Request
Repeat the lines of the items from the line containing "The width and height of the screenshot is (1024, 768)." through the line containing "Action: tap(713, 94)", inclusive.

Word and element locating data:
====

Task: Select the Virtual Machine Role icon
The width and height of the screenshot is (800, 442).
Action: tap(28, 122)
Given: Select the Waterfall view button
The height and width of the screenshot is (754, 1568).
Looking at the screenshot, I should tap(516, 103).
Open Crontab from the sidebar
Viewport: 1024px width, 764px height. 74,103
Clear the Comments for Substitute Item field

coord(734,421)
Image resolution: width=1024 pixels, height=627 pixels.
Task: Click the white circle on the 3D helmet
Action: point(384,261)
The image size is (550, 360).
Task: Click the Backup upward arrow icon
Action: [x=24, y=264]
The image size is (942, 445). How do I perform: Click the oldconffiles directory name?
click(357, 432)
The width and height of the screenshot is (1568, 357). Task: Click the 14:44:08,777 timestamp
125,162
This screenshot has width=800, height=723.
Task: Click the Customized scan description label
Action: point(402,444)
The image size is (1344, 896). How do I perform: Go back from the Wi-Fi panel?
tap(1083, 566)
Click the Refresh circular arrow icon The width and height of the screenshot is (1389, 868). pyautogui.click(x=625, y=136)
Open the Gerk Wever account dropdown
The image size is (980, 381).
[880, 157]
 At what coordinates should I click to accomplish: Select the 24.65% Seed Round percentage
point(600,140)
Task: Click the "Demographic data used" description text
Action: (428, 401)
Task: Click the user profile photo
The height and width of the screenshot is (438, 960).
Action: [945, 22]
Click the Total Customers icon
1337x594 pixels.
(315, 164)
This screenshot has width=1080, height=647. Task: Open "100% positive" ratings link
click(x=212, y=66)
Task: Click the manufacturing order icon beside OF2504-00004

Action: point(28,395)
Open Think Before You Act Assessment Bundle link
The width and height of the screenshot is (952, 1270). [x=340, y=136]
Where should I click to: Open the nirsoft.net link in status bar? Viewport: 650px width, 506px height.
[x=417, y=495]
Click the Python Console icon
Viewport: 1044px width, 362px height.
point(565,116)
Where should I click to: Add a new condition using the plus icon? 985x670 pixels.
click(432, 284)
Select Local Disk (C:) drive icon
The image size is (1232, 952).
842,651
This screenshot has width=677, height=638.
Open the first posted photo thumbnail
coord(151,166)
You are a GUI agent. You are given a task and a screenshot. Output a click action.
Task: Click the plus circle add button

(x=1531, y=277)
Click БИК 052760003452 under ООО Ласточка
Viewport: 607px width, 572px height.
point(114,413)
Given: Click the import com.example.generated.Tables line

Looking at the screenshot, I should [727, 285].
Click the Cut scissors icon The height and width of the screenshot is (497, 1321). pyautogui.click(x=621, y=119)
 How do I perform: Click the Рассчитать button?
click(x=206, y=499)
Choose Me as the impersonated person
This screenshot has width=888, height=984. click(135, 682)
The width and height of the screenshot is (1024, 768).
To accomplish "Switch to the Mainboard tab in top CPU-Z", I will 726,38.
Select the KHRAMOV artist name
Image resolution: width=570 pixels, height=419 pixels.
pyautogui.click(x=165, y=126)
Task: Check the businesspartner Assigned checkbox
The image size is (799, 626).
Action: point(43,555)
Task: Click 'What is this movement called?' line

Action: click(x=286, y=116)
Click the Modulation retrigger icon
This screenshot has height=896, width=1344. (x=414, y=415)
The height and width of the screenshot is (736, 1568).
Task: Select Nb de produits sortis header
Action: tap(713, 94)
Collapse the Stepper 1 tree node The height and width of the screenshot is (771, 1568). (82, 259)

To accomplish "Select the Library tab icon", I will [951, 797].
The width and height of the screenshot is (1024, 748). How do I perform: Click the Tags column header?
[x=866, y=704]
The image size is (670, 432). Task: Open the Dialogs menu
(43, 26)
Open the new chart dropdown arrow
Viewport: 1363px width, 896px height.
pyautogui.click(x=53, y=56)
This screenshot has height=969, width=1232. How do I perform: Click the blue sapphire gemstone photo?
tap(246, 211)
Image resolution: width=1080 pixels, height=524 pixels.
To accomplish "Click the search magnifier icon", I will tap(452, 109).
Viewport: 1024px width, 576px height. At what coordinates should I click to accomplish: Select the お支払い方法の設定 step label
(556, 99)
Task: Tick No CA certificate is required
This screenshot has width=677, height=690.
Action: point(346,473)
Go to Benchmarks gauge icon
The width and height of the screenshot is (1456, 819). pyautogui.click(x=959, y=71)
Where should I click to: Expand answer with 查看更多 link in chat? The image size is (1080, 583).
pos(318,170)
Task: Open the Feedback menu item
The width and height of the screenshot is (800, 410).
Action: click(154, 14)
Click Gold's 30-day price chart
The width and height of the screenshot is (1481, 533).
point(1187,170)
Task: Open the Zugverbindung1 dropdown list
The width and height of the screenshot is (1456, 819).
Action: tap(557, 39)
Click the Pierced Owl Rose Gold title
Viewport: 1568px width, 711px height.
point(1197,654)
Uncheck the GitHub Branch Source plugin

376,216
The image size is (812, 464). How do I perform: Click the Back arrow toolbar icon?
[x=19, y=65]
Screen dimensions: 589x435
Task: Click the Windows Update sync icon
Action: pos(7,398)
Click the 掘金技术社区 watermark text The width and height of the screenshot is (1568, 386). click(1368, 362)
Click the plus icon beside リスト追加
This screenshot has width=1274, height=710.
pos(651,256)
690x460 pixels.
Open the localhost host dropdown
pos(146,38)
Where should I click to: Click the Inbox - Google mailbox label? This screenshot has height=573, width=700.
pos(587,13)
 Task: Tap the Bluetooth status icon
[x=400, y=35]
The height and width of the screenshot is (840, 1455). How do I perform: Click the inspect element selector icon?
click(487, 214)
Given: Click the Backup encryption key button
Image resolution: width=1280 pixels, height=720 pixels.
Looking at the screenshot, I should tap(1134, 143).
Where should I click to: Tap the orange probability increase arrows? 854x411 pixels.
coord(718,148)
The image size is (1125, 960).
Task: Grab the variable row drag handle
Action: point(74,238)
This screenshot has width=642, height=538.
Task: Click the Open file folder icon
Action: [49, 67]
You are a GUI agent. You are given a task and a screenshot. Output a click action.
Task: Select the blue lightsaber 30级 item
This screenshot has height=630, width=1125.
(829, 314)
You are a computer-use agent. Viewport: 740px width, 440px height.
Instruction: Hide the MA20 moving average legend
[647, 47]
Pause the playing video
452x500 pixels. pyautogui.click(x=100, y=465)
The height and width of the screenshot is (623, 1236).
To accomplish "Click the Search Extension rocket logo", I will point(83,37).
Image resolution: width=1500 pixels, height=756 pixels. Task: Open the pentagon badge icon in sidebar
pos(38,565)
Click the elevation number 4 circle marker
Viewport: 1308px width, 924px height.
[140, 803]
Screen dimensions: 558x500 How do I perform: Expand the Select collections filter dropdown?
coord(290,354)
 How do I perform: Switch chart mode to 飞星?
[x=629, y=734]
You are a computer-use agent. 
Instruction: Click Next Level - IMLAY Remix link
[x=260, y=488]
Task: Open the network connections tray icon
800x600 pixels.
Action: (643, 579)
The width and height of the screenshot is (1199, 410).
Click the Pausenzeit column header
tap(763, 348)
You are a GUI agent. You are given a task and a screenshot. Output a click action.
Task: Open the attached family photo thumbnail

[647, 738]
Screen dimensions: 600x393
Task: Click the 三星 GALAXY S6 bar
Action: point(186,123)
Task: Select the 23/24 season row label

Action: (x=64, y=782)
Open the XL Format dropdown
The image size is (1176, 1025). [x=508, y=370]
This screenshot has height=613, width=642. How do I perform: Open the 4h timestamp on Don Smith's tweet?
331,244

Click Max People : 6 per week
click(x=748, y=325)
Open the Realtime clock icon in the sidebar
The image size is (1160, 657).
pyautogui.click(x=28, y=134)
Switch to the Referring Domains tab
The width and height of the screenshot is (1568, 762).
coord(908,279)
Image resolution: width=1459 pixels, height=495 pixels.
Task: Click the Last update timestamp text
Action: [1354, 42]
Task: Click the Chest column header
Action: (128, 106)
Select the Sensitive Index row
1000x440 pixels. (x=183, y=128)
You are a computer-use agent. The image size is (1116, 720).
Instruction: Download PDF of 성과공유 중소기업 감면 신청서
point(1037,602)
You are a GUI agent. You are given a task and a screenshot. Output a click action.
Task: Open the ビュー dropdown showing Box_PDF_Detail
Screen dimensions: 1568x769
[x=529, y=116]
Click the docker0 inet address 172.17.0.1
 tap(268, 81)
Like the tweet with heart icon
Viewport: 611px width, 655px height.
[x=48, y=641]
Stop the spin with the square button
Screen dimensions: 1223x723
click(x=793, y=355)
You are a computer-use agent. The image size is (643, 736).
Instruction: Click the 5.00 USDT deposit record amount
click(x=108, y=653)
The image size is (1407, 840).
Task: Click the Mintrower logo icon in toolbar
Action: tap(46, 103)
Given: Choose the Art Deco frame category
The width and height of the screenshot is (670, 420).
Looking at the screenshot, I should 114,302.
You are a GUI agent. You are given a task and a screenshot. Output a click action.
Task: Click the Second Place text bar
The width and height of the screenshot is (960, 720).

====

Task response
The width and height of the screenshot is (1024, 768).
To accomplish "Switch to the Mainboard tab in top CPU-Z", I will 726,38.
Select the KHRAMOV artist name
Image resolution: width=570 pixels, height=419 pixels.
pyautogui.click(x=165, y=126)
Task: Check the businesspartner Assigned checkbox
The image size is (799, 626).
Action: point(43,555)
Task: Click 'What is this movement called?' line

Action: click(x=286, y=116)
Click the Modulation retrigger icon
This screenshot has height=896, width=1344. (x=414, y=415)
The height and width of the screenshot is (736, 1568).
Task: Select Nb de produits sortis header
Action: tap(713, 94)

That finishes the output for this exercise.